Description of the task ->
In the rows below, copy out verbatim every line from the one containing "Boccole Cerchi (72, 375)" through the last row, including both.
* Start *
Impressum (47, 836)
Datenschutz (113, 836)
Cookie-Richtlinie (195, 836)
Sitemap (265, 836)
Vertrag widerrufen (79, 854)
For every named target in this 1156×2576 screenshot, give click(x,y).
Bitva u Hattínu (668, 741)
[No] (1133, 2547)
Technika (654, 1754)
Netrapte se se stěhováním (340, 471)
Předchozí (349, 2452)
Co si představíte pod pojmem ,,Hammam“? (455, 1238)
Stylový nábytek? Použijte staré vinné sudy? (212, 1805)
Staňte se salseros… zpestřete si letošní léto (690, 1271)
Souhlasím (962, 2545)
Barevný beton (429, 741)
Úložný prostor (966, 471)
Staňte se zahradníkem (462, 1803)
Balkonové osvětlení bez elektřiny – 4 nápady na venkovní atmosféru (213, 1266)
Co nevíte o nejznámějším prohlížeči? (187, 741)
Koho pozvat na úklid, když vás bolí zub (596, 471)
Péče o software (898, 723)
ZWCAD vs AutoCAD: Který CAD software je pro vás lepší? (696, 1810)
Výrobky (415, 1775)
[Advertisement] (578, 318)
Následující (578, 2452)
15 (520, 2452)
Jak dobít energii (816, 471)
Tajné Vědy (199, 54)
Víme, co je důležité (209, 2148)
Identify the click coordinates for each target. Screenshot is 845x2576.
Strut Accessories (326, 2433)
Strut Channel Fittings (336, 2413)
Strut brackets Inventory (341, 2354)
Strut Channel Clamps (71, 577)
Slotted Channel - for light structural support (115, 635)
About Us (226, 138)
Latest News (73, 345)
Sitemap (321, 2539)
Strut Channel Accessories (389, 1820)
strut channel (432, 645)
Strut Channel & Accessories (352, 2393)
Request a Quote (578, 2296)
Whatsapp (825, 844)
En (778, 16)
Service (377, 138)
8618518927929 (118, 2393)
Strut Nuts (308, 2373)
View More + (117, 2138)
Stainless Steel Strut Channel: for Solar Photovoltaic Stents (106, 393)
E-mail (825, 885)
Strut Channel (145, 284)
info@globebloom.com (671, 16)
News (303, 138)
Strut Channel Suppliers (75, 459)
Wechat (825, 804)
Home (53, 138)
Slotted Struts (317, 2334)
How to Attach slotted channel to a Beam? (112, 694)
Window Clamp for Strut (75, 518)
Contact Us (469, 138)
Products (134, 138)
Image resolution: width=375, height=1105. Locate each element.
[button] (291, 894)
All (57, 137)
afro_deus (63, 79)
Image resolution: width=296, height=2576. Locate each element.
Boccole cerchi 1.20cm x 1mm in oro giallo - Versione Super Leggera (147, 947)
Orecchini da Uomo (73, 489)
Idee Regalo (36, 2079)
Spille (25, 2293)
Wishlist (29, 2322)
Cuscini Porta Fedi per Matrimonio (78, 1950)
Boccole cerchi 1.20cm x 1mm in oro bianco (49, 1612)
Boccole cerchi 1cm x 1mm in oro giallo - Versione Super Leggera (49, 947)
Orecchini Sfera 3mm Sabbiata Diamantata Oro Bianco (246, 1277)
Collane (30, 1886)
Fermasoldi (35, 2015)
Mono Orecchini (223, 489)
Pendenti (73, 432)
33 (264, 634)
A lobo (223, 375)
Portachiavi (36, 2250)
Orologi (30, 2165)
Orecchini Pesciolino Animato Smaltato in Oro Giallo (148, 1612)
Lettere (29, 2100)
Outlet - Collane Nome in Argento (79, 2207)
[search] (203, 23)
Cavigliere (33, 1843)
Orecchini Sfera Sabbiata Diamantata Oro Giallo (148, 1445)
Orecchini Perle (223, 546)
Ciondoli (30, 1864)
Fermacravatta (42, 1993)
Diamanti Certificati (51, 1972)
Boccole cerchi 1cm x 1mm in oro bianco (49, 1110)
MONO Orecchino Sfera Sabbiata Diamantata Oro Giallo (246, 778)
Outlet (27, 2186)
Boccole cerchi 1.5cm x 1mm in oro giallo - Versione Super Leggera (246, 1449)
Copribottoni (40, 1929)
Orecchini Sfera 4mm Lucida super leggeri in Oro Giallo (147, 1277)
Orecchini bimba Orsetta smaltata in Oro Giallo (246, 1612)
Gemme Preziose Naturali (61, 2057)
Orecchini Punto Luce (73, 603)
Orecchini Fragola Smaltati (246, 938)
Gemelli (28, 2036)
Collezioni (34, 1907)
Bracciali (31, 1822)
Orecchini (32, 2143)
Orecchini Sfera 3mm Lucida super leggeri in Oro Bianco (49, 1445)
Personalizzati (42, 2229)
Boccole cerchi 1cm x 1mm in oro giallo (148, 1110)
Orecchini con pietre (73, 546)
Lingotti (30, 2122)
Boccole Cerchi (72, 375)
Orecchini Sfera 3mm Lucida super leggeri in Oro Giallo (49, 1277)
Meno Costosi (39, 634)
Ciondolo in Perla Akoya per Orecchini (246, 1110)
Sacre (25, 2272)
* End *
Answer for the task ->
Boccole Cerchi (72, 375)
Orecchini Sfera 3mm Lucida super leggeri in Oro Giallo (49, 1277)
Meno Costosi (39, 634)
Ciondolo in Perla Akoya per Orecchini (246, 1110)
Sacre (25, 2272)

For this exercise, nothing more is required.